BEGIN SOURCE TEXT

Functional Fixedness

Functional Fixedness

If someone is functionally fixed they can only see one use for the object.


Functional fixedness is the way in which a person thinks about the use of objects.
For most people objects have limited uses, for example a saucepan for cooking. But for children the saucepan's use has not become fixed. For the child the saucepan can be a drum as it makes noise when it is banged on, it can be seat or a hat.
The concept of functional fixedness originated in Gestalt Psychology. Karl Duncker defined functional fixedness as being a "mental block against using an object in a new way that is required to solve a problem." (Duncker, 1945)

Children's play is a natural way for them to engage in the process of meaning making. This meaning making allows the child to explore, discover and learn about their world. As the child grows the process of meaning making in relation to objects becomes fixed. As the child grows the occupation of active learning becomes less focused on the actual world and more abstract. The exploration of the function of objects becomes less playful and less fluid. Play for children facilitates the imaginative engagement with everyday object so they can come to understand them in terms of materials, function and relationship to the world.

For the adult the rediscovery of materials, function and meaning of objects could be helpful in allowing the rediscovery of a playful exploratory approach that would open up possibilities and opportunities, perhaps closed down earlier in childhood. Finding solutions to a range of problems can be facilitated more easily if the mind is open and not fixed.

END SOURCE TEXT

Write out the functional fixedness text word for word, beginning at the words "Children's play is" and stopping after "to the world.".

BEGIN COLLECTED DATA

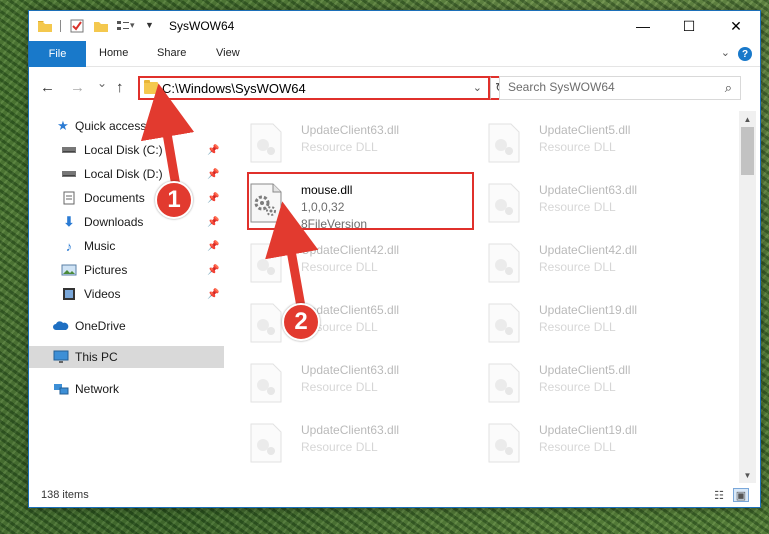  Describe the element at coordinates (230, 203) in the screenshot. I see `annotation-arrows` at that location.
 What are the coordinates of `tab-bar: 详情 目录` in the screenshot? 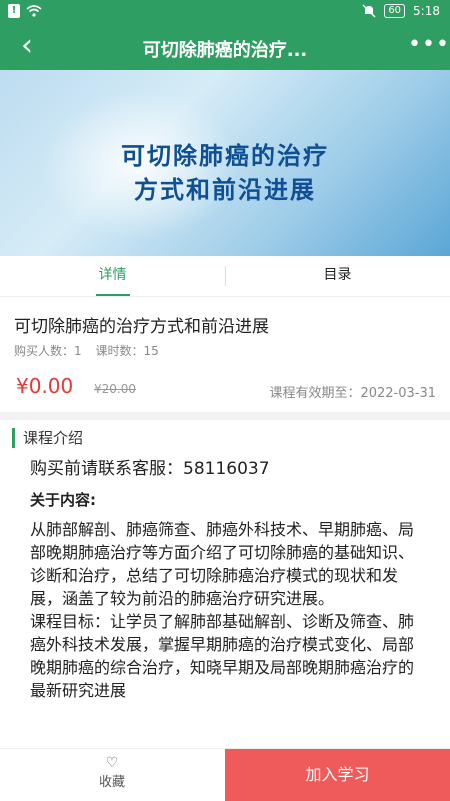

END COLLECTED DATA

• [COMPLETED EXERCISE]
Children's play is a natural way for them to engage in the process of meaning making. This meaning making allows the child to explore, discover and learn about their world. As the child grows the process of meaning making in relation to objects becomes fixed. As the child grows the occupation of active learning becomes less focused on the actual world and more abstract. The exploration of the function of objects becomes less playful and less fluid. Play for children facilitates the imaginative engagement with everyday object so they can come to understand them in terms of materials, function and relationship to the world.